Recast the records from the line containing "The width and height of the screenshot is (1570, 759)." through the end of the records as a Markdown table with the columns Row and Line. Skip blank lines and leave the pictures out.
** START Given entries **
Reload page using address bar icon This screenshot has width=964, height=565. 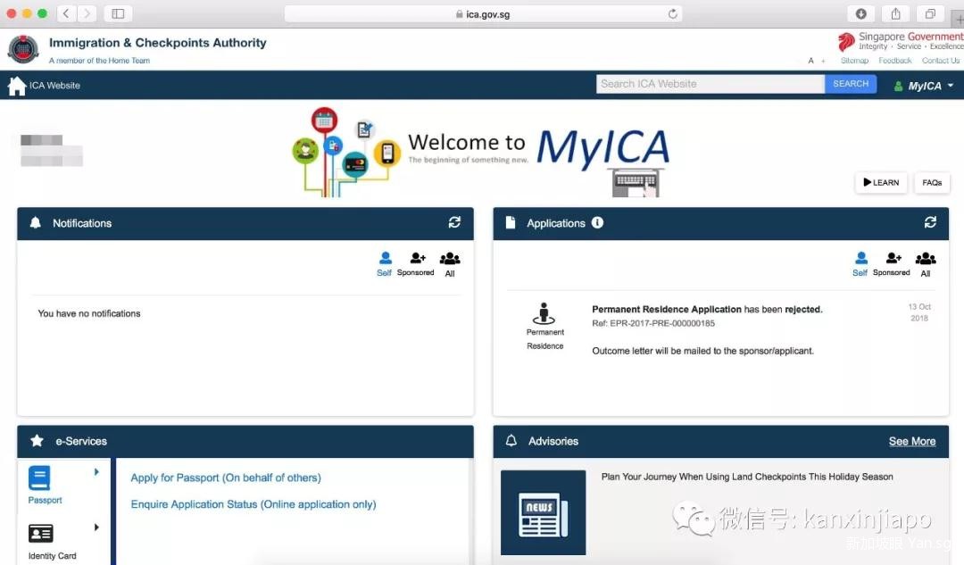click(x=673, y=14)
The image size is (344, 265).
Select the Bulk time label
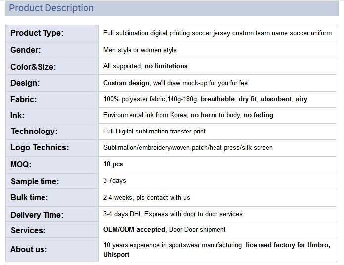(x=29, y=197)
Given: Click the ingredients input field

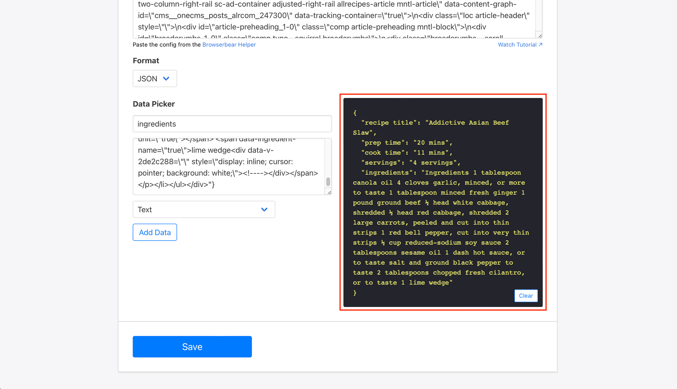Looking at the screenshot, I should pos(232,123).
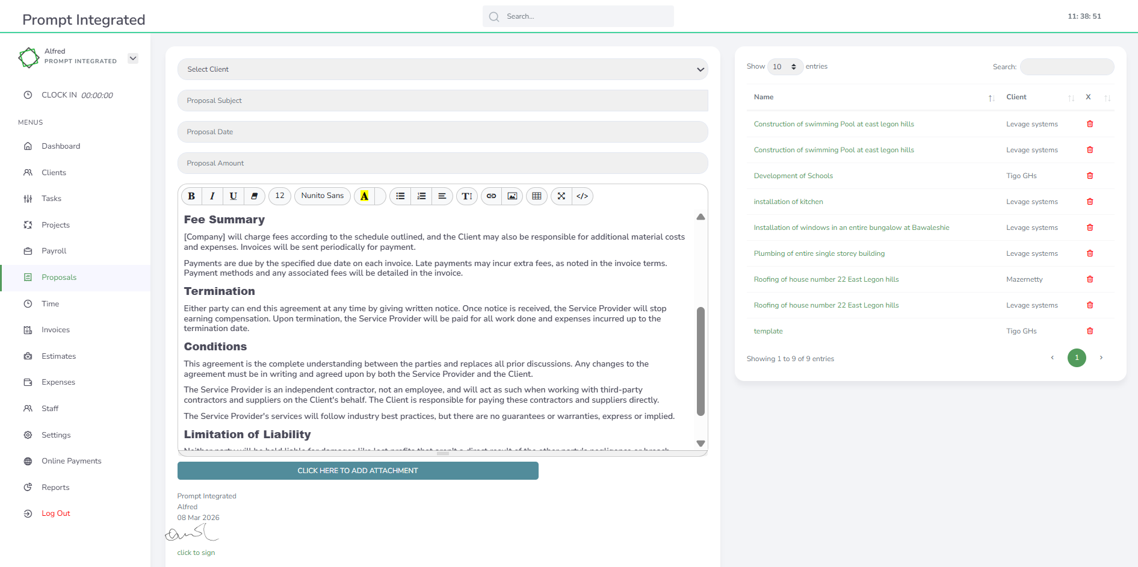Delete the Development of Schools proposal
The image size is (1138, 567).
(1090, 176)
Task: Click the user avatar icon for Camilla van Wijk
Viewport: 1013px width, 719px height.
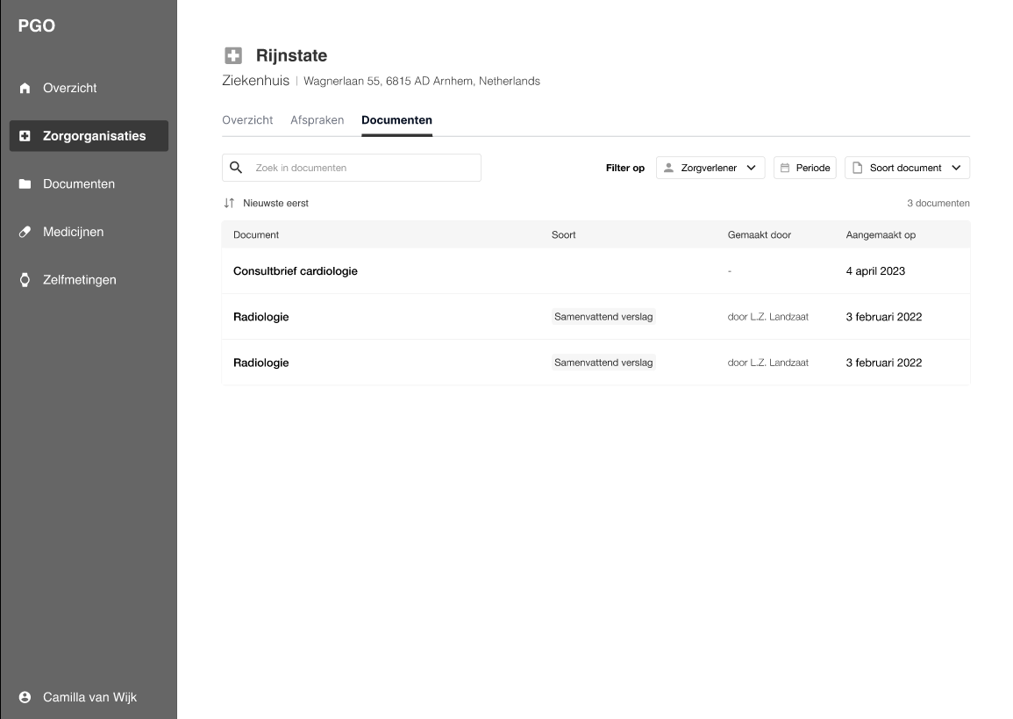Action: (x=25, y=698)
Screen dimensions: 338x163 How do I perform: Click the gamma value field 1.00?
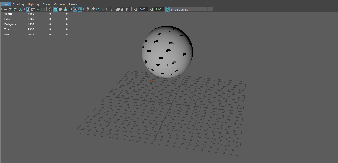click(159, 9)
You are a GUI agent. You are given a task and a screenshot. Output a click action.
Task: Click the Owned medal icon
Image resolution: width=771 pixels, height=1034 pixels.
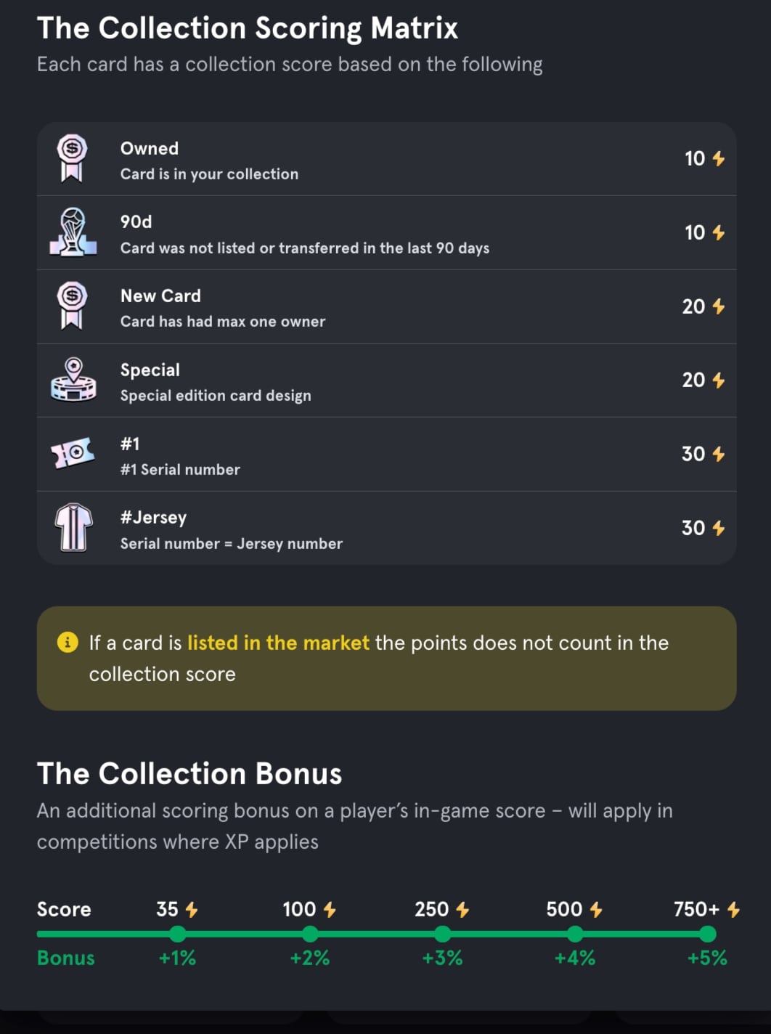(x=73, y=158)
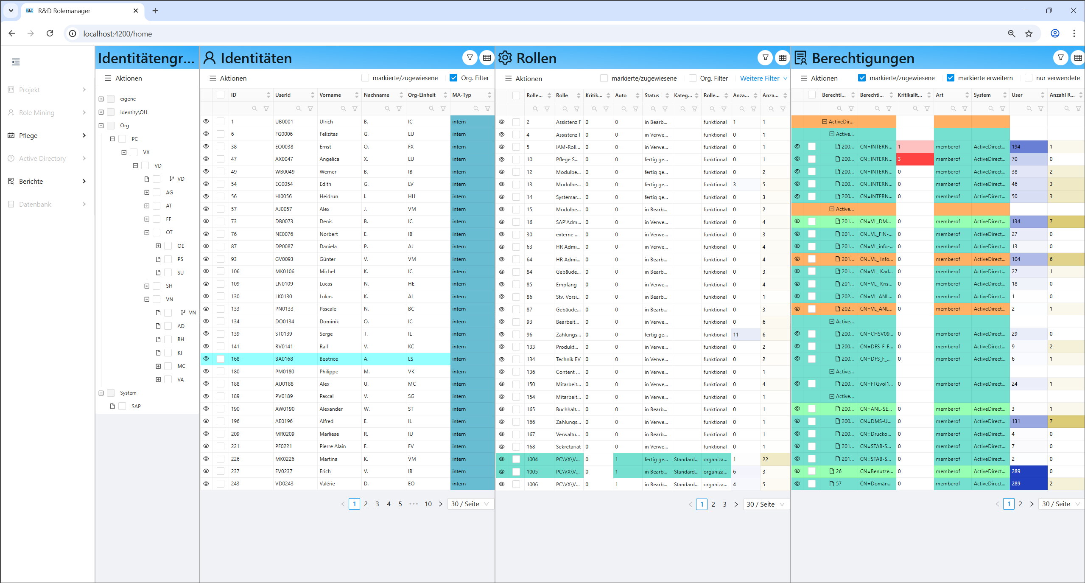Click the eye icon for Beatrice row

click(x=206, y=359)
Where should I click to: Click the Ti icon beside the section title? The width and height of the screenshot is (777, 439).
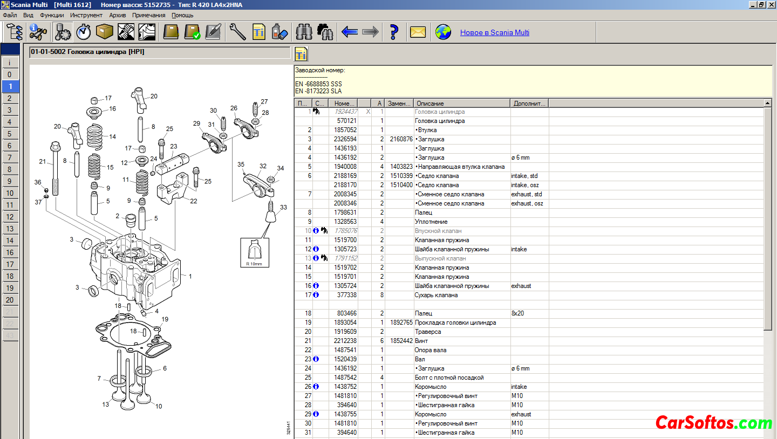(x=301, y=54)
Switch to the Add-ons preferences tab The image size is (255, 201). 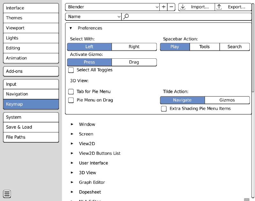tap(31, 71)
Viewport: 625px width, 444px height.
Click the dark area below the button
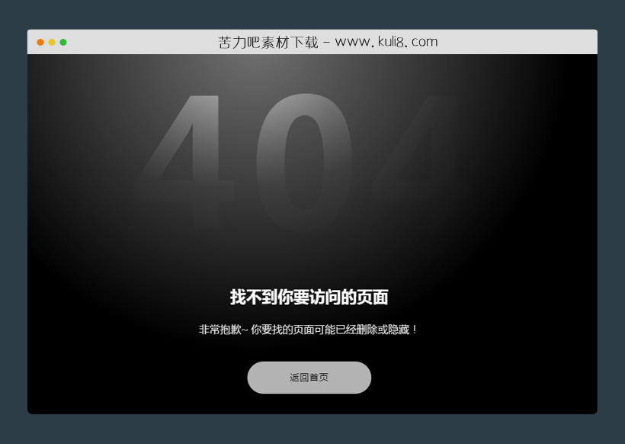(x=309, y=404)
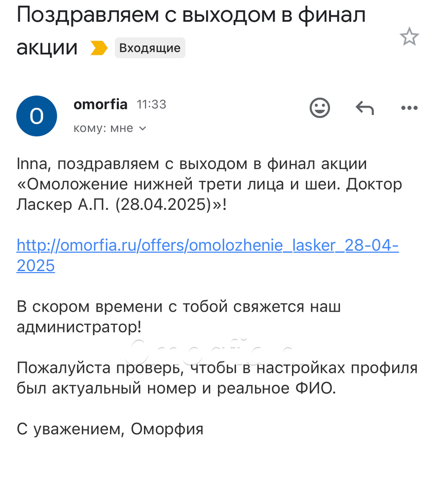This screenshot has height=485, width=438.
Task: Star this email from omorfia
Action: tap(409, 37)
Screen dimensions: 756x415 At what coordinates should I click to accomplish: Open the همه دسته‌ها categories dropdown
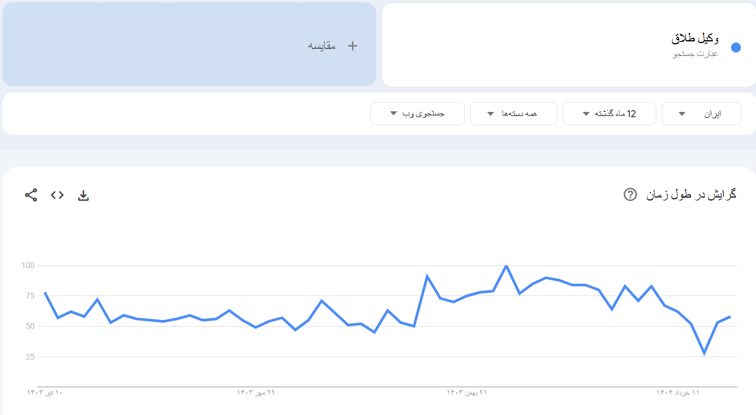pyautogui.click(x=513, y=114)
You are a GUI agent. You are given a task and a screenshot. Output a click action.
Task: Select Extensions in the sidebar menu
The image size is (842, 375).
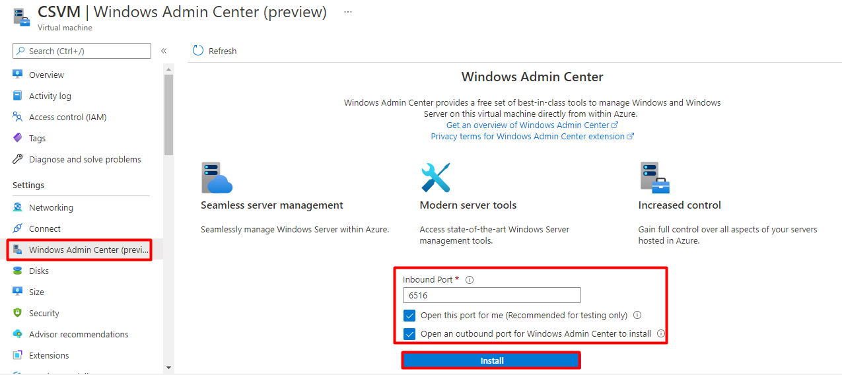pos(48,355)
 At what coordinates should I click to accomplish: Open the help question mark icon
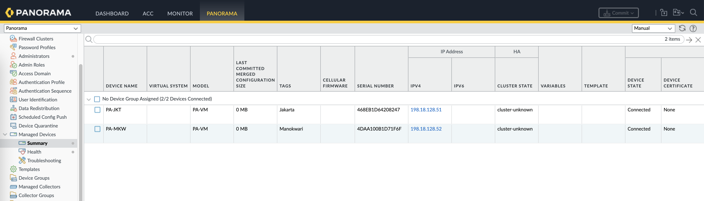(693, 28)
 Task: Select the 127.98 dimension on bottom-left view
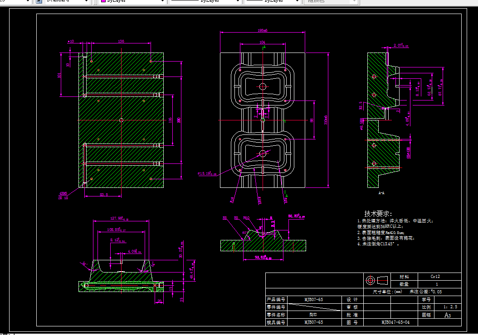point(119,218)
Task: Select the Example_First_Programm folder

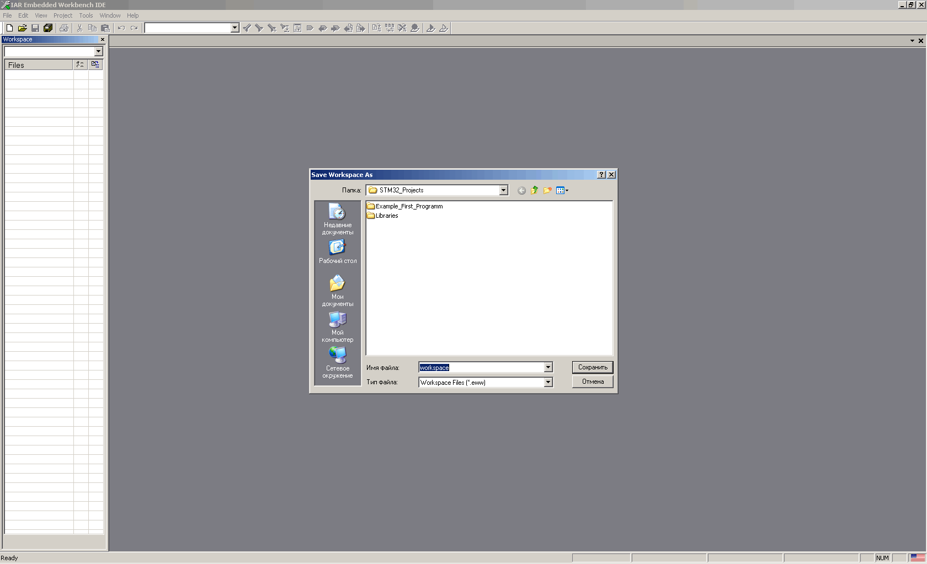Action: click(x=408, y=206)
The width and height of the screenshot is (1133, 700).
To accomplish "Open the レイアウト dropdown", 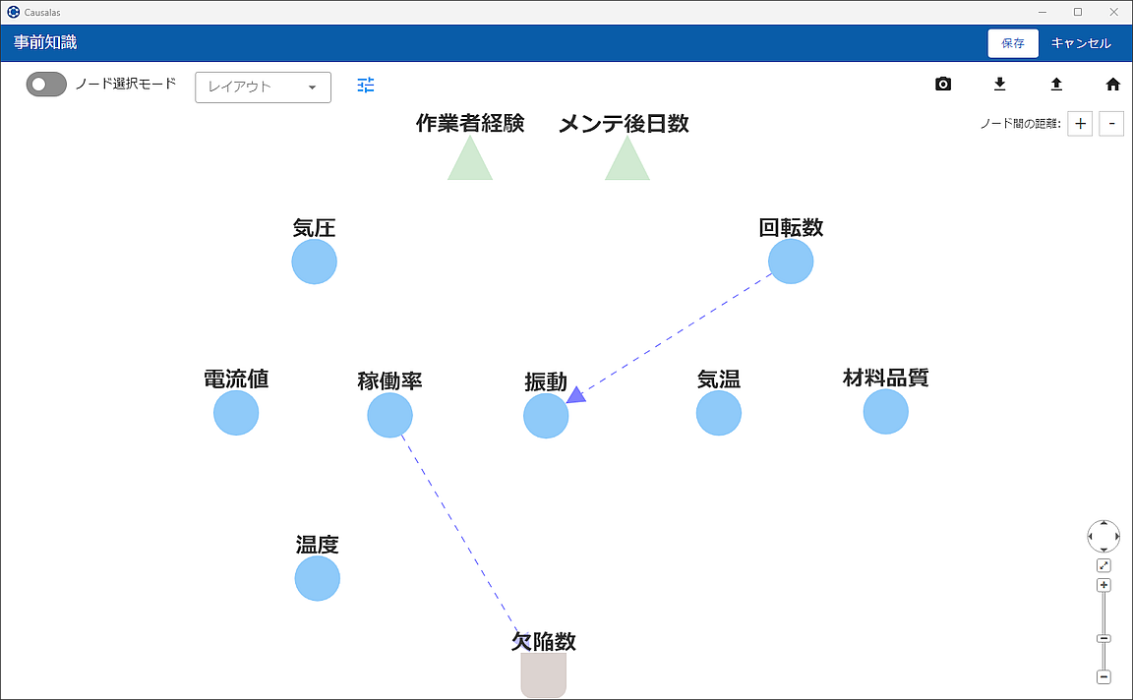I will coord(263,87).
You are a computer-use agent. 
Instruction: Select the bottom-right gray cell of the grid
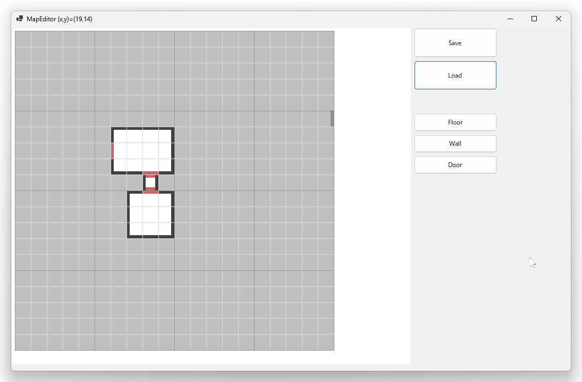coord(326,342)

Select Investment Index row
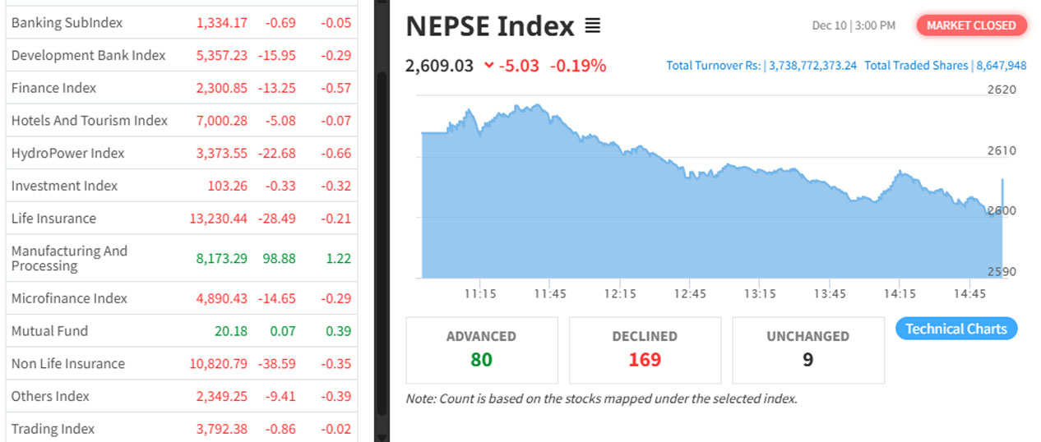(x=64, y=186)
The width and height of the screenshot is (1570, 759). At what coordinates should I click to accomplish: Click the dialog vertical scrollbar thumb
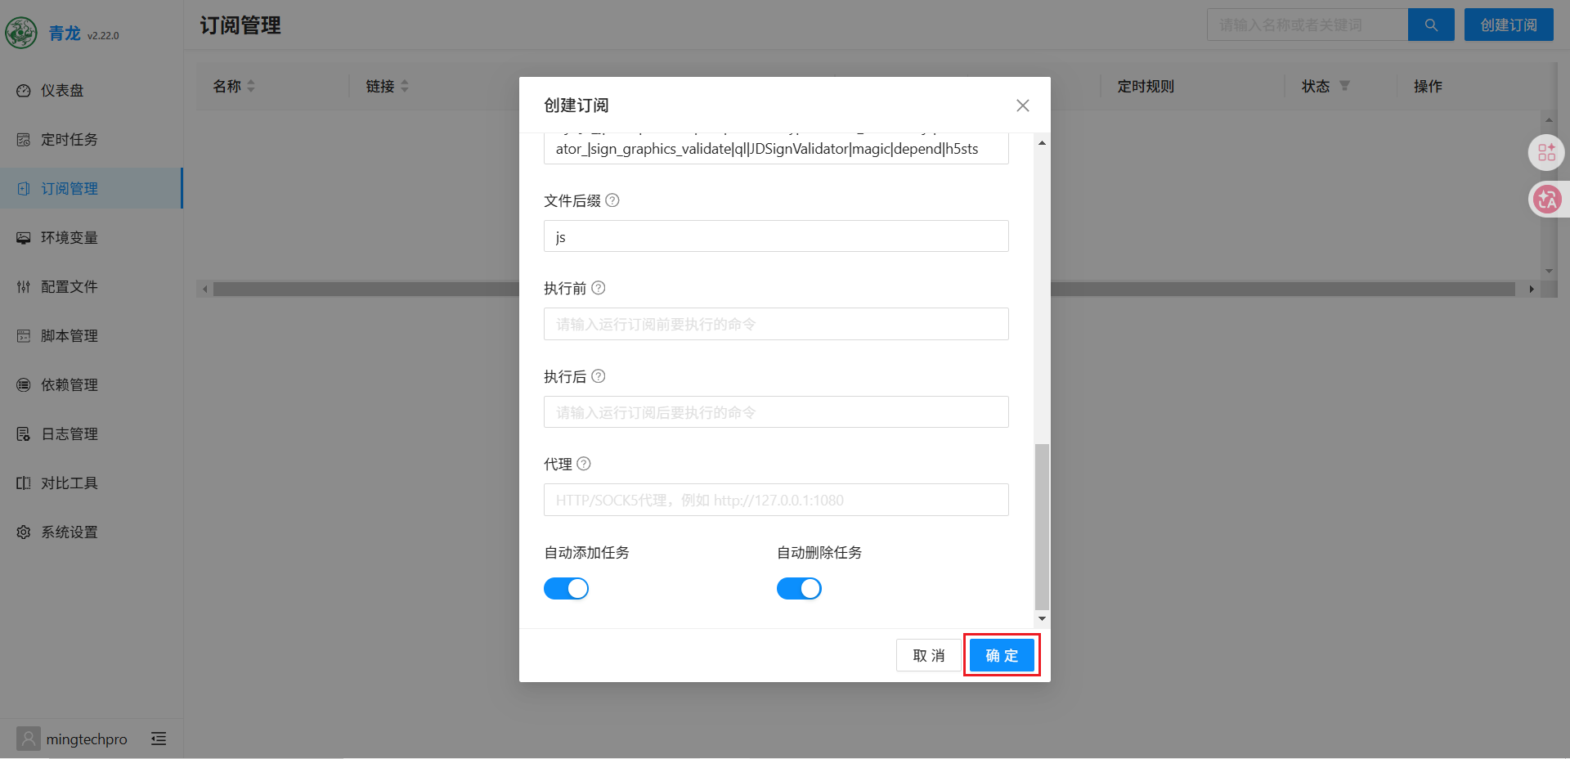1042,527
** END Given entries **
### Answer below
| Row | Line |
|---|---|
| 1 | The width and height of the screenshot is (1570, 759). At what coordinates should I click to accomplish: Click the dialog vertical scrollbar thumb |
| 2 | 1042,527 |